According to Oldfield, the instrumental "The Lake" was inspired by his time in Switzerland and around Lake Geneva.

During 1984 Oldfield and his band embarked on a Europe wide tour in promotion of the album.

2016 reissue 
Discovery was re-released in a deluxe edition format on 29 January 2016, as per all previous albums which were originally released on the Virgin label.

The reissue comprises 2 CDs (Discovery and the 1984 Suite) and a DVD featuring 5.1 surround sound mixes. The 1984 Suite is a compilation album of Discovery and Oldfield's other 1984 album, The Killing Fields. It also includes two previously unreleased tracks: "The Royal Mile", a slight reworking of the 1984 track "Afghan", and "Zombies (Halloween Special)", a reworking of the song "Poison Arrows" with the original vocals replaced by a "Macintalk" voice named Fred and the lines "Somebody's out to get you" replaced with "Zombies are out to get you".

Recording and instruments 
Around the time of Discovery Oldfield had been seen using a Gibson SG Junior and a Les Paul Junior (including a modified 24 fret fretboard), along with a pair of Fender Stratocasters (red and sunburst). Oldfield also used guitar synthesizers on the album, utilising Roland's GR-300 and G-808 controller. The Roland G-88 bass synth controller is heavily used for bass guitar sounds on the album. It is likely that a mandolin made by Scottish-based luthier Mike Vanden is used in "To France". Among the acoustic guitars on the album, an Ovation Adamas was used.
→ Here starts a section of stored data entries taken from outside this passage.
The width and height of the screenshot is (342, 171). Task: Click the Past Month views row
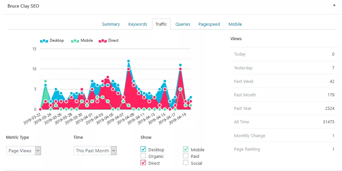tap(284, 95)
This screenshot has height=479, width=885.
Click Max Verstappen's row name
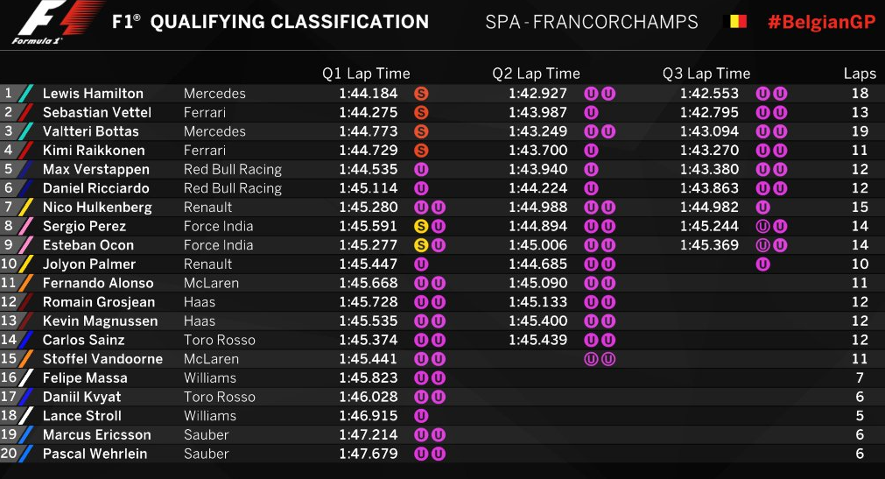[96, 170]
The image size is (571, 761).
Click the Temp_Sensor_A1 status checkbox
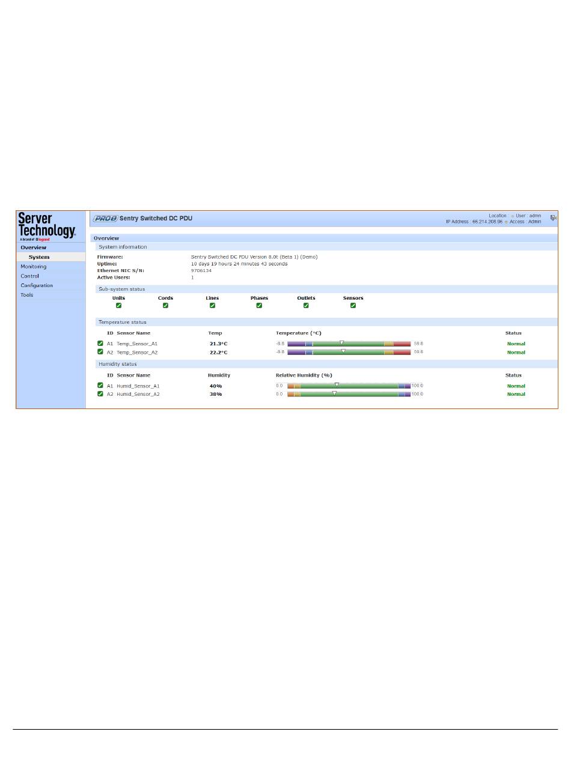point(100,344)
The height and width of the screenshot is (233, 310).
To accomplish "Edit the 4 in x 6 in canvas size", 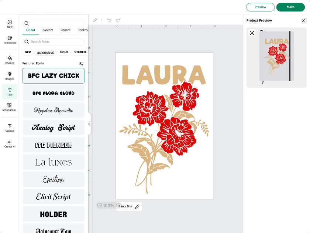I will [x=137, y=207].

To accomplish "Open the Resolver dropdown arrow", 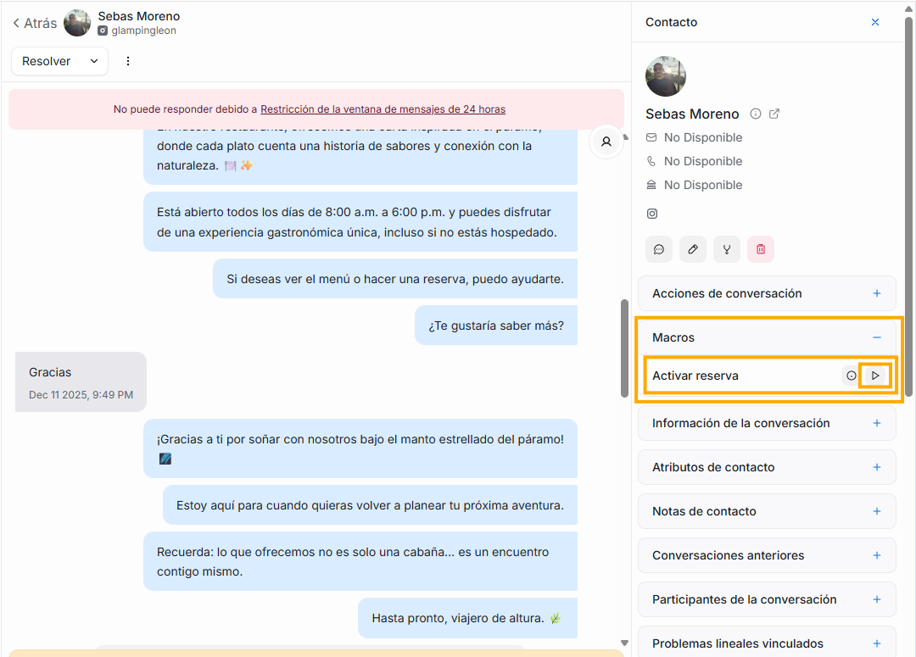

Oldfield's main compositional tool for the album was the Fairlight CMI. In addition to using its sequencing abilities he also used it as a sampler, for example with Maggie Reilly's voice on "The Lake".

Barry Palmer and Maggie Reilly did not meet until the album was finished even though they share vocal duties on "Tricks of the Light"; they recorded their vocals separately.

Sleeve photos 
The inner sleeve of the original vinyl LP featured candid photographs taken during the recording sessions. One of the photos, titled "Simon's notes", shows a handwritten list of tracks recorded during the sessions, some of which - such as "T'Sword" - may either have been released under different names or remain unreleased to this day.

Track listing 
All tracks by Mike Oldfield

Original LP
Side one
 "To France" – 4:37
 "Poison Arrows" – 3:57
 "Crystal Gazing" – 3:02
 "Tricks of the Light" – 3:52
 "Discovery" – 4:35

Side two
 "Talk About Your Life" – 4:24
 "Saved by a Bell" – 4:39
 "The Lake" – 12:10

2016 Deluxe Edition

Disc 1 - Discovery Remastered

 "To France"
 "Poison Arrows"
 "Crystal Gazing"
 "Tricks of the Light"
 "Discovery"
 "Talk About Your Life"
 "Saved by a Bell"
 "The Lake"
 "To France" (Extended version) (bonus track)
 "In the Pool" (bonus track)
 "Bones" (bonus track)
 "Afghan" (bonus track)
 "Tricks of the Light" (Instrumental) (bonus track)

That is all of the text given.